● DIRECTIONS FOR THIS TASK
Arrange the lines below from the line with "Describe the element" to the line with "at that location.", both included, as a numbered list, and leave out any blank lines.

● INPUT DATA
──────
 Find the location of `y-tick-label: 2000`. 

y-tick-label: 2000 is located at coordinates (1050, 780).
──────
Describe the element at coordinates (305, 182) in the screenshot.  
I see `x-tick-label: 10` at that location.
──────
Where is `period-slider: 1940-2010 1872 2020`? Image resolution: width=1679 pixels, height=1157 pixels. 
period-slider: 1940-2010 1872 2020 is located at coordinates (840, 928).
──────
● WRITTEN RESPONSE
1. Describe the element at coordinates (305, 182) in the screenshot.  
2. I see `x-tick-label: 10` at that location.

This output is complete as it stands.